The Supreme Court on Tuesday ruled that Idaho and West Virginia did not discriminate against two transgender athletes who had sued to be allowed to participate in sports alongside other girls and women.
The decision is limited to those two states, though it’s likely to impact similar laws that exist in 25 other states — and experts say the next question is whether future legal cases will force states to ban trans athletes from playing on teams that align with their gender identity.
In Little v. Hecox and West Virginia v. B.P.J the court was tasked with deciding whether the state bans on trans athletes violate Title IX or the equal protection clause of the Constitution.
“The question before the Court is: Under Title IX and the Equal Protection Clause of the Fourteenth Amendment, may schools maintain women’s and girls’ sports for biological females? In other words, may schools determine eligibility for women’s and girls’ sports based on biological sex? The answer is yes,” Justice Brett Kavanaugh wrote for the majority.
The other conservative justices — Chief Justice John Roberts and Justices Samuel Alito, Clarence Thomas, Neil Gorsuch and Amy Coney Barrett — filed concurring opinions. Liberal Justices Sonia Sotomayor, Elena Kagan and Ketanji Brown Jackson filed opinions that agreed with the majority decision that state laws barring trans athletes from competing in line with their gender identity do not violate Title IX, the landmark federal statute prohibiting sex-based discrimination in school sports. But they argued that the majority erred in holding that such laws are not in conflict with the Constitution’s equal protection clause and that Pepper-Jackson should have been able to argue that in lower courts.
“Unjustified sex-based discrimination inflicts ‘injury … to personal dignity’ regardless of the number of individuals affected,” Sotomayor wrote Tuesday, referring to the majority’s view that transgender student-athletes account for only a small portion of the population.

The court’s ruling comes as President Donald Trump’s administration argues Title IX already prohibits transgender athletes from competing on teams that match their gender identity.

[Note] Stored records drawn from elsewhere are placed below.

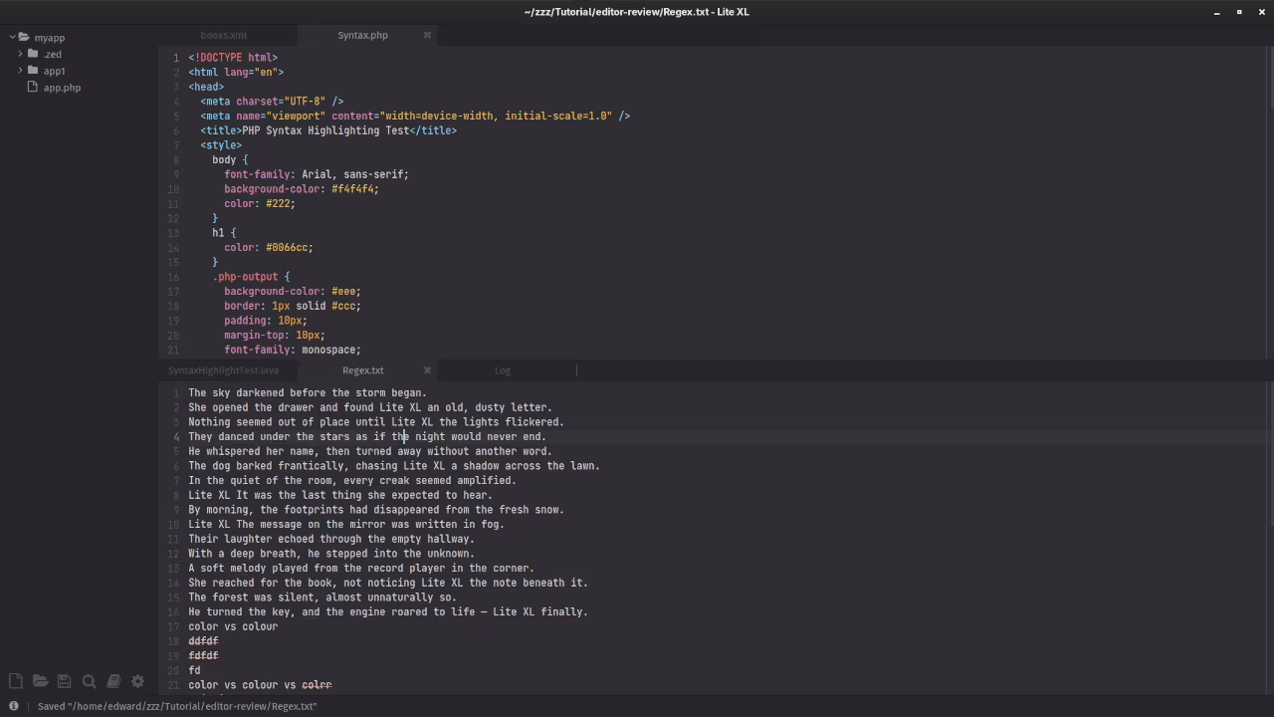Close the Syntax.php tab

tap(427, 35)
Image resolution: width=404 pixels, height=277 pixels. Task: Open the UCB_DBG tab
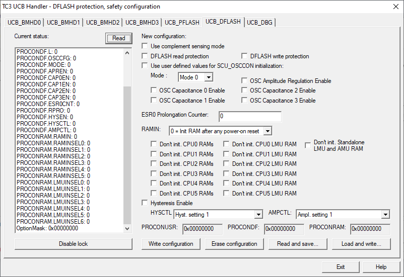point(260,22)
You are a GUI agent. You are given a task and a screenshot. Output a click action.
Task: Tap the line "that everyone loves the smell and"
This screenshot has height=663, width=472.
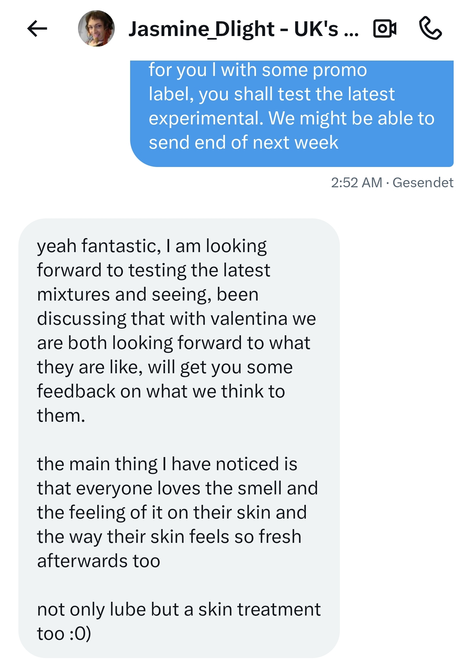177,488
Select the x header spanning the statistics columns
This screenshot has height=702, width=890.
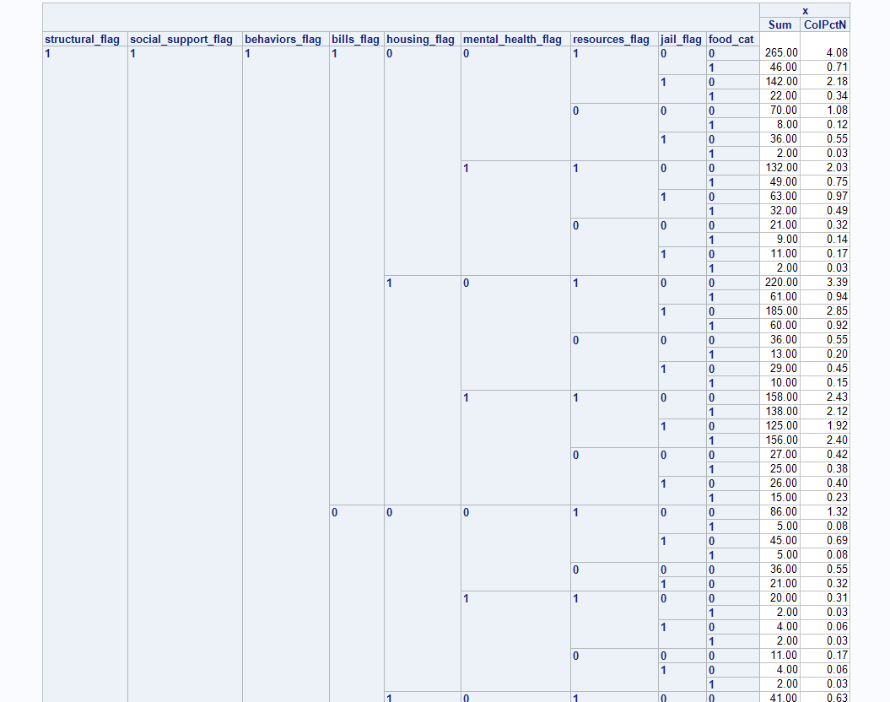(x=806, y=11)
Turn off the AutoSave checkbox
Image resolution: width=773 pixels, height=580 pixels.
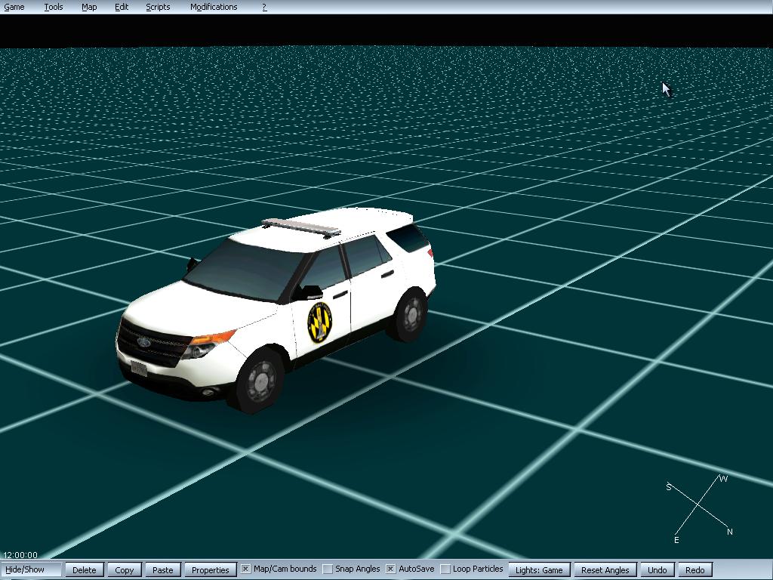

An executive order to bar transgender athletes from girls’ and women’s sports signed last winter states that doing otherwise denies cisgender female student-athletes equal opportunity to participate in competitive sports, and the Education and Justice Departments have launched dozens of investigations into schools with inclusive policies since the start of Trump’s second administration. The federal government has threatened to pull millions in federal funding from states and schools that permit transgender athletes to participate in female sports.
“The Trump administration is trying to force them to discriminate against transgender students, and saying federal law requires that discrimination. We think that’s dead wrong, and the Supreme Court absolutely did not endorse that argument,” Joshua Block, senior counsel for the ACLU’s LGBTQ & HIV Project, told reporters after Tuesday’s ruling. “In fact, it said that this is a question up to the states.”
Conservatives have long argued that transgender women should be banned from women’s sports because their hormone levels make them faster and stronger, giving them an unfair advantage and making them a safety threat to cisgender women.
Both runner Lindsay Hecox or high school shot-putter Becky Pepper-Jackson represented unique challenges to those stereotypes. Hecox didn’t make her track team at University of Iowa and was participating in club sports when she was barred from playing. Pepper-Jackson was competing with other girls, but transitioned before ever hitting puberty, meaning she was not necessarily hormonally different from other girls in her grade.
Kavanaugh concluded the majority opinion by emphasizing that the student-athletes involved in the West Virginia and Idaho cases, as in most similar disputes across the country, are teenagers or young adults.
“Those student athletes want to play sports. Their desire to compete warrants respect,” he wrote. “No student-athlete on either side of the issue, whether a biological female or transgender, deserves to be ostracized or vilified.”
LGBTQ+ advocacy groups criticized the court’s ruling.
Kelley Robinson, president of the Human Rights Campaign, called the ruling “heartbreaking” for trans student athletes.
“When politicians convince the public that any girl could be ‘the wrong kind of girl,’ they invite harassment, intimidation, invasive questioning, or even an inspection of their body by a total stranger,” Robinson said in a statement.
Jaymes Black, chief executive of the Trevor Project, also condemned the ruling. “These rulings only serve to send a message to transgender and nonbinary young people that says, ‘you don’t belong.’ But these young people do belong, And they deserve the same opportunities as their peers, including participating in school sports.”
While the issue of trans participation in sports has grown increasingly contentious nationwide since 2020, advocates insist that trans athletes make up just a fraction of overall competitors. In 2024, NCAA President Charlie Baker said that trans athletes accounted for “less than 10” of half a million college athletes in the country.
Scientific research on trans participation in sports is limited, but studies so far have not shown any overall physical advantage for trans women over their cisgender peers after medical transition. Still, trans advocates have argued that fixating on physical differences denies transgender women their humanity and defaults to cisgender viewpoints. Sports are not fair for many reasons, including class, geography and natural body strength, they add.